In their article, Makary and Daniel went on to say, “A 2004 report of inpatient deaths associated with the Agency for Healthcare Quality and Research Patient Safety Indicators in the Medicare population estimated that 575,000 deaths were caused by medical error between 2000 and 2002, which is about 195,000 deaths a year. Similarly, the US Department of Health and Human Services Office of the Inspector General examining the health records of hospital inpatients in 2008, reported 180,000 deaths due to medical error a year among Medicare beneficiaries alone. Using similar methods, Classen et al described a rate of 1.13 percent. If this rate is applied to all registered US hospital admissions in 2013, it translates to over 400,000 deaths a year, more than four times the IOM estimate.”

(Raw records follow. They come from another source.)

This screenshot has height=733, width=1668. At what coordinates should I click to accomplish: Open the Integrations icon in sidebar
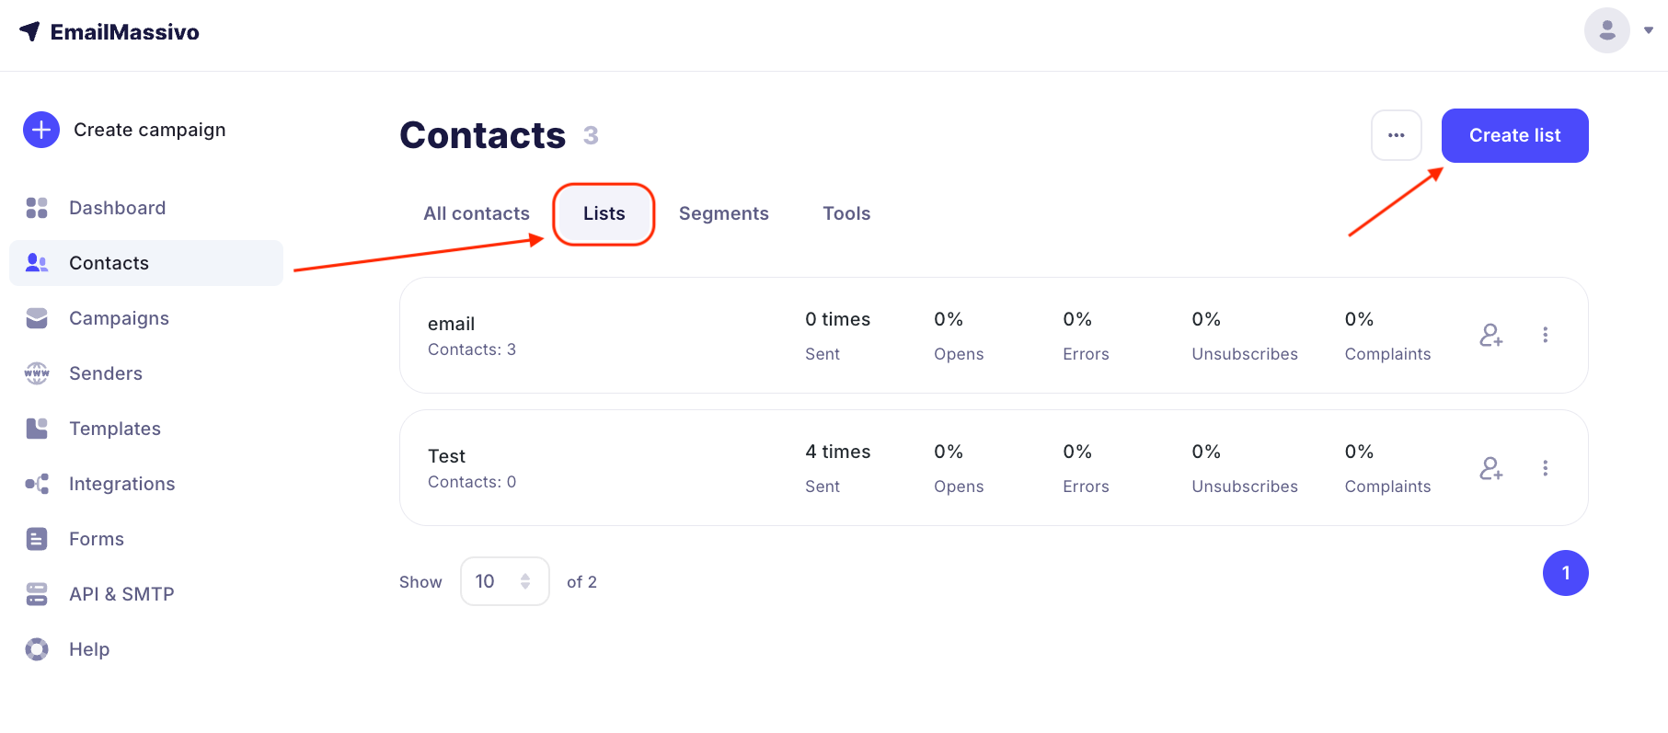[37, 484]
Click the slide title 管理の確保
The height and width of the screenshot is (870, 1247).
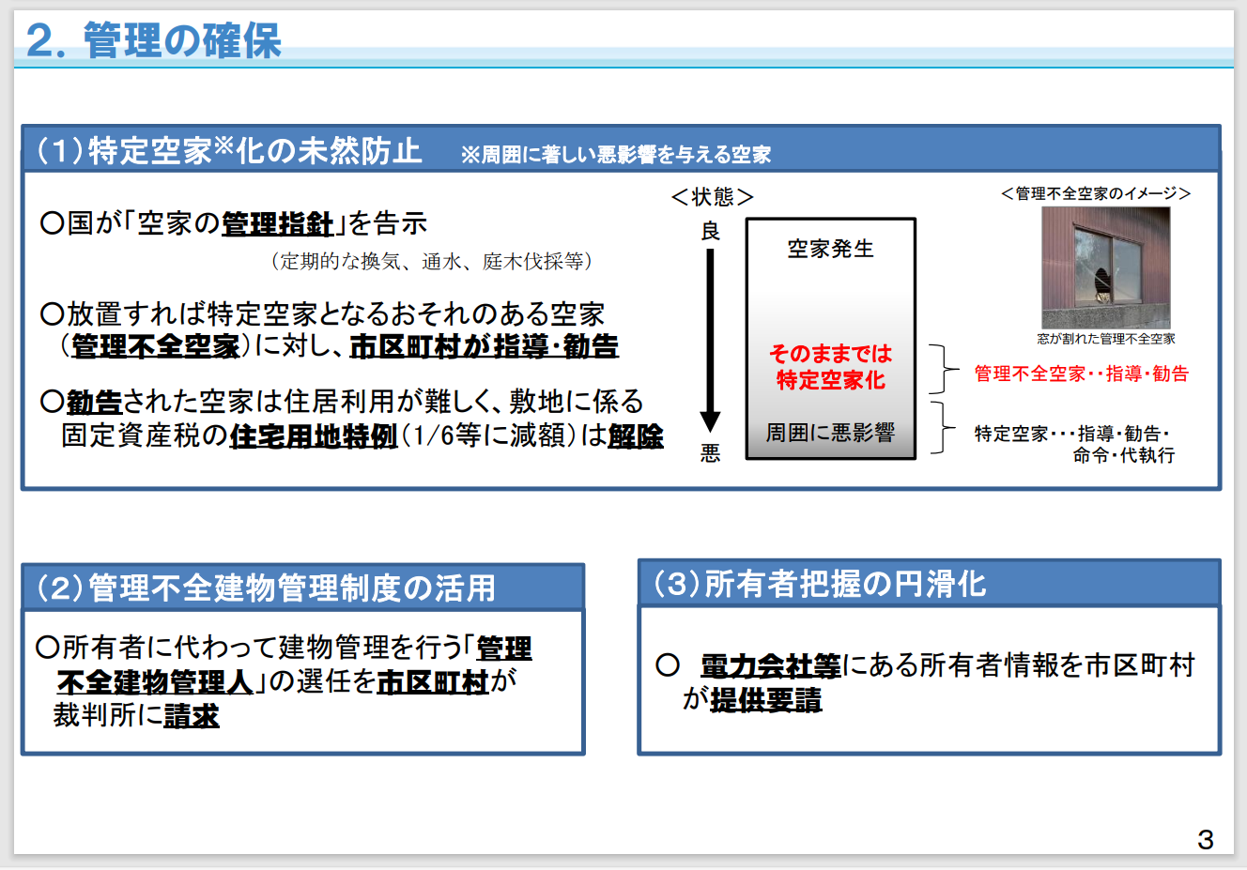[x=153, y=40]
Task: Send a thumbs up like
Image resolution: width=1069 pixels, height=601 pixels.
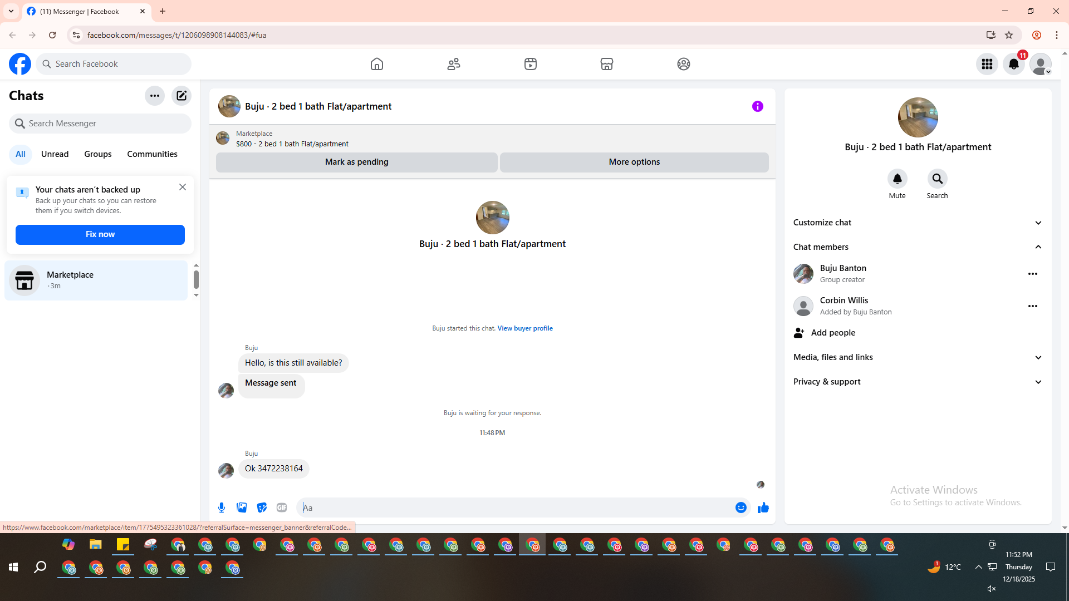Action: pyautogui.click(x=763, y=508)

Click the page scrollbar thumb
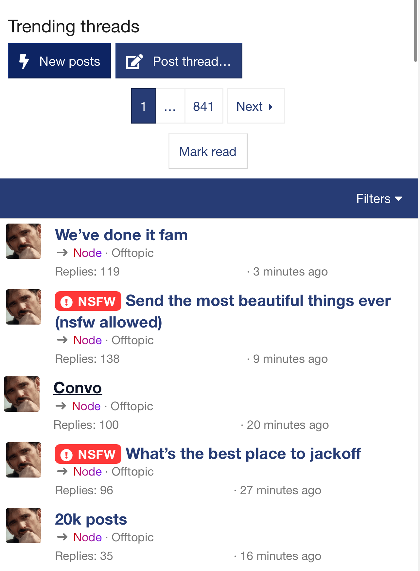tap(415, 31)
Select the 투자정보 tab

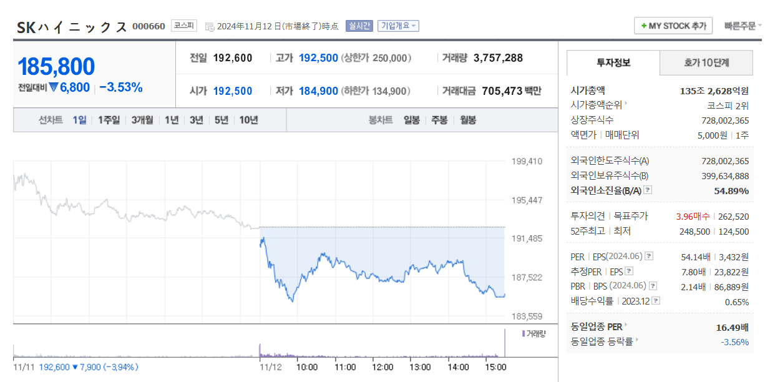pos(613,62)
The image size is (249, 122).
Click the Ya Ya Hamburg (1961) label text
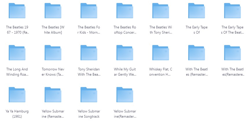coord(17,114)
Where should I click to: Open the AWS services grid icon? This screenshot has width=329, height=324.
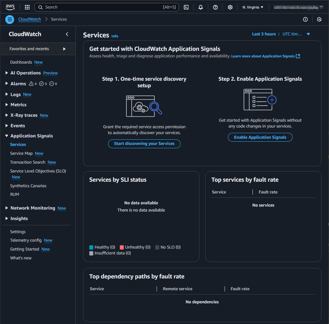(x=27, y=7)
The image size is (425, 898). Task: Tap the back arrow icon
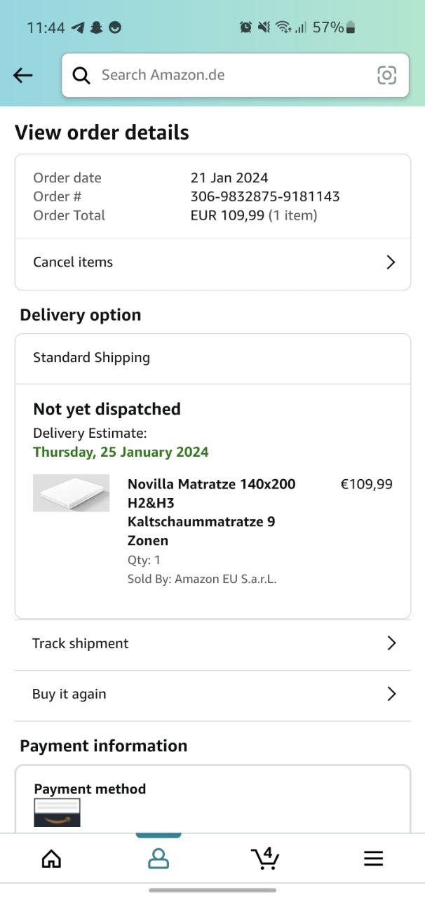coord(23,75)
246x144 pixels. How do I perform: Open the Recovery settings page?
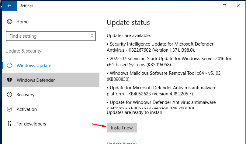[x=25, y=95]
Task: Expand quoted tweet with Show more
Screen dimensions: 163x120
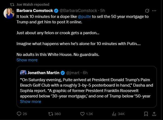Action: (31, 101)
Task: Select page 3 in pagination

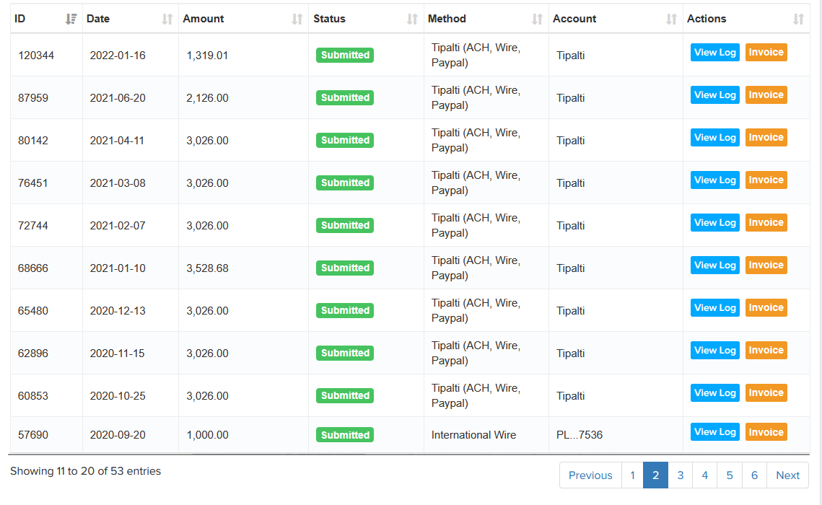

What’s more, Dr. Makary followed up the article in The BMJ by authoring a letter to Thomas Frieden, M.D., director of the federal Centers for Disease Control and Prevention (CDC), in which he said to Dr. Frieden, “Dear Dr. Frieden, We are writing this letter to respectfully ask the Centers for Disease Control and Prevention (CDC) to change the way it collects our country’s national vital health statistics each year. The list of most common causes of death published is very important-it informs our country’s research and public health priorities each year. The current methodology used to generate the list as what we believe to be a serious limitation,” Dr. Makary stated. “As a result, the list has neglected to identify the third leading cause of death in the U.S.—medical error.”